La Grande-Bretagne, d’autre part, doit naturellement insister de la façon la plus catégorique sur le fait qu’elle n’entre dans cette question qu’en qualité de membre de la Société des Nations; ceci constitue pour elle la base politique et, pour ainsi dire, le point vital de son action. Elle n’admet pas qu’on lui attribue des intentions égoïstes, indépendantes de la Société des Nations; elle veut que ses efforts, dans leur totalité, soient acceptés comme une opération que lui confère sa qualité d’Etat membre. Rien ne peut contribuer davantage à irriter Londres contre Rome que les manifestations italiennes démontrant continuellement qu’on s’obstine à envisager le conflit comme une affaire entre la Grande-Bretagne et l’Italie.
Le malentendu du côté italien est assez compréhensible. On y voit aussi évidemment de la malice, car le fait est que c’est la Grande-Bretagne qui a lancé toute cette affaire à Genève et qui s’en est faite son avocat principal. Ainsi naturellement l’Italien se dit que, pour arranger cette affaire, on n’a qu’à s’arranger avec la Grande-Bretagne.
Relevons encore ceci:
La panique qui eut lieu à un moment donné à Genève, dans les pays du Continent, de même qu’en Angleterre, en face de la menace d’une guerre anglo-italienne ou européenne, n’a jamais reposé sur une raison fondée, car à aucun moment Whitehall n’a eu des idées agressives envers Rome. Il est inutile de répéter ici les motifs pour lesquels la Grande-Bretagne n’aurait jamais recours à tel expédient. L’envoi de ses forces navales à Gibraltar, Malte et Alexandrie et l’augmentation du tonnage régulier de sa flotte méditerranéenne de deux cent cinquante mille à douze cent mille tonnes devaient avoir le caractère d’une simple mesure de précaution, et non d’une démonstration hostile ou d’une menace contre M. Mussolini. Est-il étonnant que celui-ci n’ait pas pris la chose avec le calme et la circonspection qu’on croyait pouvoir attendre de lui? Je ne vous apprends certes rien de nouveau en rappelant que l’apparition de l’Armada britannique et de ses canons soi-disant braqués sur les côtes italiennes, avait provoqué en septembre un accès de colère et de terreur chez M. Mussolini, convaincu que, d’un moment à l’autre, la Grande-Bretagne allait lui faire la guerre. C’est alors que Sir SamuelHoare fut amené à rassurer le Palais Chigi sur les intentions nullement belliqueuses de la Grande-Bretagne, et ceci à la suite d’une démarche faite par la voie de la France, le Duce ayant franchement laissé voir à M. de Chambrun les signes de son désarroi.

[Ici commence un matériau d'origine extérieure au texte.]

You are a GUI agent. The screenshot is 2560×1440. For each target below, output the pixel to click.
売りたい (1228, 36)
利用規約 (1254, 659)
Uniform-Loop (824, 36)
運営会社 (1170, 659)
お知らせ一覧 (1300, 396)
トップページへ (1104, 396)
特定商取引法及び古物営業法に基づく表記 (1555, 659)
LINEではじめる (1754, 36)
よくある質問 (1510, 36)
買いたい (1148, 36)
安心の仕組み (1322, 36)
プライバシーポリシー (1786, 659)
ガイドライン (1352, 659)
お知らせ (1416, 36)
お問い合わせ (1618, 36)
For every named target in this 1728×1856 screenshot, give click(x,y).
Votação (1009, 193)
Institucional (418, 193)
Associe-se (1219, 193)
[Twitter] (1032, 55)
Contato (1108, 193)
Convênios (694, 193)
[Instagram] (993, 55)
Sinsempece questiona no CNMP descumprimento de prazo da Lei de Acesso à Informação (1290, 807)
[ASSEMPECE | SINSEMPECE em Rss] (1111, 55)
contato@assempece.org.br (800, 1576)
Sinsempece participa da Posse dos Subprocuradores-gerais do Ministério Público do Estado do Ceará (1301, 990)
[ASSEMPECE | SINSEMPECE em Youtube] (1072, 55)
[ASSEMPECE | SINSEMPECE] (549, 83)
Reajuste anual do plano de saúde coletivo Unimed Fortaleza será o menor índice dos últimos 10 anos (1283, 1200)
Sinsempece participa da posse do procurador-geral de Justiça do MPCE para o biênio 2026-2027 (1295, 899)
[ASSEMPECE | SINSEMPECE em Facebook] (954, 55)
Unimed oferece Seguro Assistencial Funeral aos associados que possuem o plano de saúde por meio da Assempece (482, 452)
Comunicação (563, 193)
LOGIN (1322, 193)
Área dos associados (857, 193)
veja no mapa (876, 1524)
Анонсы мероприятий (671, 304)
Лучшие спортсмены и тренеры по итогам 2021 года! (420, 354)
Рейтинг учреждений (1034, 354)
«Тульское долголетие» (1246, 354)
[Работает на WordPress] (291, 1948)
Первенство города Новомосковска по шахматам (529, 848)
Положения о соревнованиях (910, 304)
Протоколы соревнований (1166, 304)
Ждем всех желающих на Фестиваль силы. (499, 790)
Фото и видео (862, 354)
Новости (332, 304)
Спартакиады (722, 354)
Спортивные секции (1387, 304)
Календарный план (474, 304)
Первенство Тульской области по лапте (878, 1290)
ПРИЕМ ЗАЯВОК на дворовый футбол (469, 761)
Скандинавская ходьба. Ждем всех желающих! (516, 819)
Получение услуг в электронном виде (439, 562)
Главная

Vous vous souvenez que la communication rassurante de Sir Samuel fut remise par Sir Eric Drummond, et qu’elle releva temporairement la tension anglo-italienne. Cet incident n’a cependant eu aucun effet particulier en ce qui concerne les préparations et les mouvements de guerre italo-abyssins, que M. Mussolini a cru devoir poursuivre selon son plan. Il me semble assez évident que ce défi du dictateur intransigeant n’a pas manqué de surprendre et d’irriter non seulement les Ministères, mais l’homme de la rue. Le fait qu’une Puissance continentale puisse de telle façon se moquer de la volonté britannique, alors que chacun a compris qu’elle s’oppose définitivement à l’entreprise en jeu, constitue une expérience à laquelle on n’a jamais été habitué ici. Lors des querelles survenues avec d’autres pays continentaux, il a toujours été tenu compte, avec tout le respect voulu, des désirs britanniques; même avant la guerre, une Puissance telle que l’Allemagne a eu plus d’égards pour l’Angleterre que le dictateur italien n’en a aujourd’hui. C’est ce qu’il est difficile aux Anglais d’avaler; c’est ainsi qu’au cours des premières semaines de septembre les cuirassés britanniques ne cessèrent d’arriver à Malte et à Alexandrie en nombre toujours croissant.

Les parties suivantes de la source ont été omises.